EXERCISE: The number needed is how many lines of the data hold the string "will". Give that number and nothing more.

_ _ _

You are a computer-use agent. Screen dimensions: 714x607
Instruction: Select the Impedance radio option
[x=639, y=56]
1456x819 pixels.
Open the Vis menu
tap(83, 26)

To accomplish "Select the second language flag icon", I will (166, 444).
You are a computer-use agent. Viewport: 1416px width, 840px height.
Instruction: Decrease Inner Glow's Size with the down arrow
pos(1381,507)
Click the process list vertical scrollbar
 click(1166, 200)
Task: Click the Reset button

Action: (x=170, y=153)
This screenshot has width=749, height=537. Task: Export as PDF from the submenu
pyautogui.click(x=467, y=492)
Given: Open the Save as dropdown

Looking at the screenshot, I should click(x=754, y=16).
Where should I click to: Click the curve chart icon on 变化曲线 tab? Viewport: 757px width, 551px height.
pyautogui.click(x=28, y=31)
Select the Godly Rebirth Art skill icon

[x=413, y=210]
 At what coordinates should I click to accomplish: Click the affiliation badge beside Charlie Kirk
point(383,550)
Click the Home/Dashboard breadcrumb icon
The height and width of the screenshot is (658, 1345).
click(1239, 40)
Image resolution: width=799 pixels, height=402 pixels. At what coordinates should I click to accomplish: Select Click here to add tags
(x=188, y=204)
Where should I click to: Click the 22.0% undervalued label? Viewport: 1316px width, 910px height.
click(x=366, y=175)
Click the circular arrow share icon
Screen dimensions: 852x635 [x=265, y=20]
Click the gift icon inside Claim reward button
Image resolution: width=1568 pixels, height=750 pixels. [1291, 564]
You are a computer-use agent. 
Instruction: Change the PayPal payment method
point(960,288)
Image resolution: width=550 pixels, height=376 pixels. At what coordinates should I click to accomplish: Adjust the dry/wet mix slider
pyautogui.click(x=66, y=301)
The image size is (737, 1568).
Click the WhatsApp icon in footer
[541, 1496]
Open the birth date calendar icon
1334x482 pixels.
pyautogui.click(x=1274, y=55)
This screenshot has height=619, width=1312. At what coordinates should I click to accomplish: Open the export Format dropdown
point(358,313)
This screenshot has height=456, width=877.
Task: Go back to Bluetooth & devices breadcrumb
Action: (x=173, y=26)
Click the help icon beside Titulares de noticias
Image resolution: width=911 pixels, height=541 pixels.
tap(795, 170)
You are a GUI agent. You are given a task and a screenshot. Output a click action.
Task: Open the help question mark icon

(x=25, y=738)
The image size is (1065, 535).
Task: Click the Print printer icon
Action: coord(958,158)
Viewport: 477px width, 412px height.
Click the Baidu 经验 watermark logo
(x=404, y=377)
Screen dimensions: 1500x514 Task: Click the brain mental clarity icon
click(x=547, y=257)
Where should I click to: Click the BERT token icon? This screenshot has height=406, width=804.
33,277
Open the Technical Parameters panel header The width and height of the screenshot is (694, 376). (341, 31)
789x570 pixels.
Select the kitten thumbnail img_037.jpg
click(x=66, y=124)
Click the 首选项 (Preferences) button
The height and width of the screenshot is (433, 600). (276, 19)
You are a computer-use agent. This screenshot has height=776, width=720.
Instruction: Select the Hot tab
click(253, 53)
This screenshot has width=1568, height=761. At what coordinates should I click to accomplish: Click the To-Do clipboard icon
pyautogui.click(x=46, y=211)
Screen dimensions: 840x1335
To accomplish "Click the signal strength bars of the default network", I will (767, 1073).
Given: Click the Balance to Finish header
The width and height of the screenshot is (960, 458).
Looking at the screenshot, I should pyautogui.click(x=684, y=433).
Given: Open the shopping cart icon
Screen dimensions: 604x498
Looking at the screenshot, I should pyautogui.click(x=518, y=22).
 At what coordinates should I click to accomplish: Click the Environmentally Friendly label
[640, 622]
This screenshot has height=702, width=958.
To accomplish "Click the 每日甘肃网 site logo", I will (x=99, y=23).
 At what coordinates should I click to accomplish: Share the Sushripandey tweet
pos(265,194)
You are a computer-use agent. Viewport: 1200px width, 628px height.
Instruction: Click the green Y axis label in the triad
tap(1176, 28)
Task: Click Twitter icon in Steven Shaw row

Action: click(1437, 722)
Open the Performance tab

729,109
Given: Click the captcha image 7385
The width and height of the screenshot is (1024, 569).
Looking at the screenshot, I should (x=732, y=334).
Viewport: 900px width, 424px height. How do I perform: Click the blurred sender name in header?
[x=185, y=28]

_ _ _

EXERCISE RESPONSE: 3